We export a SQL API to the client, via honeysql (EDN data representing SQL AST).
{:select [:*] :from [:dataset] :limit 10}
Brief honeysql documentation is at https://github.com/jkk/honeysql. Xena supports the hashmap (curly brace) format described on the page.
This approach exposes the client to details of the sql engine, which is unfortunate. For example, h2 will not find indexes for joins that are grouped with parenthesis. Users will have to avoid using parenthesis for certain joins. Additionally, h2 will not use indexes for large in queries. To make use of indexes in that scenario we have to perform an inner join on a table literal with the values to be matched.
Details like this make it desirable to abstract the query engine by writing a domain–specific query language (DSL). This is a potentially large effort, and requires more insight into what set of query operations would sufficiently cover current and future use cases. Picking a DSL restricts future queries. One possible way to mitigate that limitation is by automatically pushing xena updates (much like automatic web browser updates). With automatic updates, we could push new DSL features as needed.
Simple analytic queries are supported by exposing a scheme interpreter, with support for matrix math operations.
(+ 1 2) ; returns 3
The advantage of using scheme in this role is simplicity of implementation. A simple scheme interpreter is about a page of code. This prevents the language from becoming a large project of its own. For this reason scheme has been used in similar roles, in many contexts, for decades.
The drawback of this approach is that it creates an unfamiliar, idiosyncratic language. An alternative is to expose an existing language.
Exposing an existing language, such as clojure (the implementation language of Xena Server), or python (available via jython) is tempting, but also has drawbacks. In particular, it is difficult to securely sandbox full–featured languages. This is especially concerning since Xena is intended to be a customer–deployed server: the security risks are assumed by our customers.
The scheme interpreter only supports expressions. There are no side–effecting functions, and so no statement positions are supported (i.e. no do, or implicit do).
No macros, or reader macros are supported.
Bind values to local varibles. This let is non-destructuring, but does allow references to preceding variables in the same let expression.
(let [x 2
y (+ x 2)]
(* x y)) ; returns 8
Data types are inherited from the underlying clojure implementation.
http://clojure.org/data_structures
Of general interest are numbers, strings, keywords, symbols, hash maps (dictionaries), and vectors (arrays).
:a ; keyword, primarily useful as keys for hash maps
{:a 5 :b 12} ; hash map with entires :a, :b
["foo" "bar"] ; vector of two strings
Note that keywords operate as functions of hash maps, looking themselves up in the hash map.
(map :x [{:x 2} {:x 3}]) ; returns [2 3]
Matrix-aware math operators include + - / * > < >= <= =.
mean computes an average over the given dimension of a matrix.

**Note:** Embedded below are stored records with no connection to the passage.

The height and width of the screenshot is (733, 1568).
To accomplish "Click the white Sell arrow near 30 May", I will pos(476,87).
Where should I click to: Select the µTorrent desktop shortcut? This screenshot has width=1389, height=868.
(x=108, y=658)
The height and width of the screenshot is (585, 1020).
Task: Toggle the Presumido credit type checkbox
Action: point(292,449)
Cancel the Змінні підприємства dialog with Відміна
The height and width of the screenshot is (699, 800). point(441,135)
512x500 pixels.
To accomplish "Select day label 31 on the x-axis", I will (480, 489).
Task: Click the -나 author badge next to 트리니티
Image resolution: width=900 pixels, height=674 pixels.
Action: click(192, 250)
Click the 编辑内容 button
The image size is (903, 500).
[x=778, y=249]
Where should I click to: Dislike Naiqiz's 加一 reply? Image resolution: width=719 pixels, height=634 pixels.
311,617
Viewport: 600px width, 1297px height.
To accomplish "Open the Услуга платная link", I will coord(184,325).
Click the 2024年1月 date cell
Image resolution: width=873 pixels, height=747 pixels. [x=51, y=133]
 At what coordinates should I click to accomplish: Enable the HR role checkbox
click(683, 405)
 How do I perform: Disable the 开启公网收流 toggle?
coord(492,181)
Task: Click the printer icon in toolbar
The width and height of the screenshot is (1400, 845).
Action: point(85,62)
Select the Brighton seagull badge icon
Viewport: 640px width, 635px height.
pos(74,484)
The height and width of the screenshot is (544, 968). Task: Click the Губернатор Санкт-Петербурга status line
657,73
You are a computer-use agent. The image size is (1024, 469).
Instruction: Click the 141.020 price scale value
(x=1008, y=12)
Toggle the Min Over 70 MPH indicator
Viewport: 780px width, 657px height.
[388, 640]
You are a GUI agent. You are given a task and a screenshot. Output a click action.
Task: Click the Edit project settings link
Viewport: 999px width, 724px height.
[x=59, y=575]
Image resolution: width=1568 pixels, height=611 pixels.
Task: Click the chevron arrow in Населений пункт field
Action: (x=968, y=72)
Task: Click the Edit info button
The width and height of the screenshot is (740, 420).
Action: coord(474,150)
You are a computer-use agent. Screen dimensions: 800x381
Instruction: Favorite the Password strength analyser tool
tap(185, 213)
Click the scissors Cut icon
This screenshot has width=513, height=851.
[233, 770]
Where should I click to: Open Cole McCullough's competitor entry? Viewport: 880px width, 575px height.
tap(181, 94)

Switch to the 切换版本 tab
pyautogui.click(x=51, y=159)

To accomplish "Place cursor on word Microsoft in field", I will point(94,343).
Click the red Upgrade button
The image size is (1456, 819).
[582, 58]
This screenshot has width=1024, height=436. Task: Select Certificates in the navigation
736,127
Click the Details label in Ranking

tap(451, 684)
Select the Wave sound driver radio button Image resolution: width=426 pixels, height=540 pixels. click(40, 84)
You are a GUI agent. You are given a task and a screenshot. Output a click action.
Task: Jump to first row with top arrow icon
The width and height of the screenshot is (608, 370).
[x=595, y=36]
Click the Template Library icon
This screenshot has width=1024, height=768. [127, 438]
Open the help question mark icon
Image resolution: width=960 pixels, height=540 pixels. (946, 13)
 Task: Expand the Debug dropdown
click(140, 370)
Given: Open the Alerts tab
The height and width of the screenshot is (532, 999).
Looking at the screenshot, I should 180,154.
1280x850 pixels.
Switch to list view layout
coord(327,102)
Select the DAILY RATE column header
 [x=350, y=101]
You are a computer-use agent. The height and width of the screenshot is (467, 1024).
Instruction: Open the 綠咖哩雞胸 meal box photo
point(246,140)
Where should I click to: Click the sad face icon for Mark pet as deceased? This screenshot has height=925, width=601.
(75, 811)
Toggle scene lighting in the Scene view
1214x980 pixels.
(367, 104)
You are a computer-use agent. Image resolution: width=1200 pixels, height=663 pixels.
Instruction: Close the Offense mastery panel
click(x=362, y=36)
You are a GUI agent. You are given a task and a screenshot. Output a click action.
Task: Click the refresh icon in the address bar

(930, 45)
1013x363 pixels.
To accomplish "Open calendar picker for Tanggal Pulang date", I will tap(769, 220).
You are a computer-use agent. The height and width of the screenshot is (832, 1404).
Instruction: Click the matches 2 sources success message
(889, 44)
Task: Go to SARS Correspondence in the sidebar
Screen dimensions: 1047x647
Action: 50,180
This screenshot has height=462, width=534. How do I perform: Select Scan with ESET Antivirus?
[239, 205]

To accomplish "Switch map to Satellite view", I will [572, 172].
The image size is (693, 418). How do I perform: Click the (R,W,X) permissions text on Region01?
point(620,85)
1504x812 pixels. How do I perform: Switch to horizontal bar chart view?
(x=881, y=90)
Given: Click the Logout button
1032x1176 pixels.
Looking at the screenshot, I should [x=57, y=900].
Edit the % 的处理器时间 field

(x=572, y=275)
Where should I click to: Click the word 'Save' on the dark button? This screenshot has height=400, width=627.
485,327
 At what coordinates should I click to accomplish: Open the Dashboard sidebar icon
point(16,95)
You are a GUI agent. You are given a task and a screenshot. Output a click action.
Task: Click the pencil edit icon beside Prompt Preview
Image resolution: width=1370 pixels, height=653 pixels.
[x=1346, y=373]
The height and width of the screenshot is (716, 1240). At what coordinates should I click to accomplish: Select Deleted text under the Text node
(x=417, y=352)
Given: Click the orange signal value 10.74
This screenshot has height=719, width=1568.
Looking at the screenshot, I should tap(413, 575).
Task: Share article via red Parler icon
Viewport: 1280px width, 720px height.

Typical functional methods include the following. This list is expected to grow substantially.
These functions provide access to the Xena database.
fetch returns a matrix of rows from the given dataset fields that match the given sampleIDs.
(fetch {:samples ["sampleA" "sampleB"]
:columns ["probeA" "probeB"]
:table "public/TCGA/BRCA/exon"})
Note
The columns parameter should really be fields.
Note
This method is only useful for datasets with a sampleID field. It could be generalized to work for fields other than sampleID. Alternatively, this method may be deprecated in favor of the unpack* sql functions that provide a more general solution.
query executes a honeysql query.
(query {:select [:*] :from [:dataset] :limit 10})
H2 database functions are available via honeysql with the #sql/call form.
(query {:select [#sql/call [:exp 1]]})
Documentation of h2 functions is here: http://h2database.com/html/functions.html.
Custom functions are provided for unpacking Xena field blobs.
Retrieve the specified virtual row for the field field_id, as a floating–point number.
Retrieve the specified virtual row for the field field_id, as an integer number. This is primarily of interest for categorical fields.
Retrieves the specified virtual row for the field field_id, and looks up the corresponding string in the code table. This is only of interest for categorical fields.
All of these methods cache retrieved segments, and internally use prepared statements to fetch on cache-miss, so they are reasonably performant when doing a table scan.